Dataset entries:
•••••

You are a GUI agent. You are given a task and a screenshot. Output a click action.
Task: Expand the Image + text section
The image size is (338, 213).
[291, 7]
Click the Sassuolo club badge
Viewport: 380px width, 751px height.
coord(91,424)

•••••

THE PROBLEM:
Copy the entries above exactly. Miss none of them.

ANSWER TO THE EXERCISE:
You are a GUI agent. You are given a task and a screenshot. Output a click action.
Task: Expand the Image + text section
The image size is (338, 213).
[291, 7]
Click the Sassuolo club badge
Viewport: 380px width, 751px height.
coord(91,424)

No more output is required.